The fragmented texts of the Atra-Hasis Epic show that Enki convened a council of gods (the leaders of the Watchers mentioned in the Book of Enoch): „they entered […] to counsel in the house of Enki„. The secret details of that meeting can be inferred from the fragments of texts that have been preserved: „at night […] after […]”, someone had to be „on the riverbank” at a certain time. From there, that person had to „bring the warriors of the waters” (probably Horus’ „Metal Men„, called Mesniu or Shemsu-Hor by the Egyptians). At the right moment, they were to act: „forward! […] the command […]”. Despite the missing verses, we can tell what happened from Enlil’s reaction, who „was filled with rage„. He convened the Council of the Gods, where he also invited Enki. There, Enlil accused his brother of „opening the gate of the sea„, allowing humans to obtain food:
„We, the great Anunnaki,
Decided at that time one thing […]
We commanded that in the Bird of Heaven,
Adad should watch over the Upper World;
That Sin and Nergal should watch over
The regions in the middle of the Earth.
And that you, with your weapons, should guard
The lock of the Gate of the Waters.
But you let the food from the sea reach the humans!„
However, Enki denied everything:
„The lock of the Gate of the Sea
With my weapons I guarded it.
When […] escaped from me […]
Many fish […] disappeared;
They broke the lock […]
They killed the sea guards.„
He even claimed to have caught and punished the wrongdoers, but Enlil was not satisfied, asking Enki „not to feed his people” and not to give them „the rations of corn, with which they sustain their days„. Enki’s reaction was surprising:
„The god was tired of sitting down;
In the Assembly of the Gods,
The laughter overwhelmed him.„
Enlil resumed speaking and reminded the Council of the numerous occasions when the god of wisdom „broke the laws„. He even proposed the destruction of mankind through a „lethal deluge„. He asked all the gods to keep the secret and, most importantly, „to bind Enki by an oath„.

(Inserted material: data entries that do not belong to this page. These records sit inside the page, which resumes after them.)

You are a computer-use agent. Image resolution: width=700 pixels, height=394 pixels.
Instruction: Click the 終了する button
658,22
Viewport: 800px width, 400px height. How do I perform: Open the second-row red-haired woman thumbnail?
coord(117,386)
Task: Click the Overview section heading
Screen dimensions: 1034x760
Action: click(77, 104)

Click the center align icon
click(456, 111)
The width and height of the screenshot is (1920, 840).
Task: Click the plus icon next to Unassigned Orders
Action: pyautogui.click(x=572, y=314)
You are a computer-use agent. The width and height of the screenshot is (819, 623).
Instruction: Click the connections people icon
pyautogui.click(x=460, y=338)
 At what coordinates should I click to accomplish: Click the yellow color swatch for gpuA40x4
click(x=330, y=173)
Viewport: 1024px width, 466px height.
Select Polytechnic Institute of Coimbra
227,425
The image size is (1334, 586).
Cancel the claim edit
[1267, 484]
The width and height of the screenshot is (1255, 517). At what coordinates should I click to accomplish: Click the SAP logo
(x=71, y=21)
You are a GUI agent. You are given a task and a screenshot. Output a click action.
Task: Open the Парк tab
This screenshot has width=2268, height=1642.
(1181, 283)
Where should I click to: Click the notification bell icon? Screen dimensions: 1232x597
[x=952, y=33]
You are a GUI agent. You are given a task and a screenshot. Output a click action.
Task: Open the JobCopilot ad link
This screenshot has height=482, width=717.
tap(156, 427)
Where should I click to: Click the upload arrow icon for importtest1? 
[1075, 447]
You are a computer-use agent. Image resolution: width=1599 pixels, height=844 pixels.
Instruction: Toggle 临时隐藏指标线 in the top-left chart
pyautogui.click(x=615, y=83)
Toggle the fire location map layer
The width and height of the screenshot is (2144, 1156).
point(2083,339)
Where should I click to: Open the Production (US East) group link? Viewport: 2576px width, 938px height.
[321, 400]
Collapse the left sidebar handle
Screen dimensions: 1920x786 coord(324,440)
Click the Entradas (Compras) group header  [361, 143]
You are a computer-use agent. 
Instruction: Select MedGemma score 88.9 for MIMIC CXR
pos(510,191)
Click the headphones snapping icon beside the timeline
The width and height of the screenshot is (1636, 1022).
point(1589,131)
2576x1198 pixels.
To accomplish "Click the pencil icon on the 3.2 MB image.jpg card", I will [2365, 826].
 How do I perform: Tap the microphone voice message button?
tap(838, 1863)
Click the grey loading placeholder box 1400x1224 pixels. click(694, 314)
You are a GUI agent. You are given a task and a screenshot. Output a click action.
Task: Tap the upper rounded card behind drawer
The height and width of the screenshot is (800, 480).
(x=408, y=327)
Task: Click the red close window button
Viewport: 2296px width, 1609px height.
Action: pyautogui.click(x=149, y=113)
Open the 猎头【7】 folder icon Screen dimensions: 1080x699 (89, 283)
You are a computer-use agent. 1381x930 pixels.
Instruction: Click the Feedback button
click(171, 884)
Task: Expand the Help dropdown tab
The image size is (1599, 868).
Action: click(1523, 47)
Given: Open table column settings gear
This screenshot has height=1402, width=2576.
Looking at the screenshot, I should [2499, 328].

„Enlil opened his mouth and thus spoke
To all the gods gathered in Assembly:
‘Come now, all of you, let us make an oath
Regarding this deadly flood!’
Anu swore first; Enlil swore, and then his sons.„
At first, Enki refused to swear. „To what would you have me swear?„, he asked. However, being forced, he gave in, some texts stating that „Anu, Enlil, Enki and Ninhursag, the gods of heaven and Earth, made an oath„. Thus, the Deluge was decided and nothing could stop it.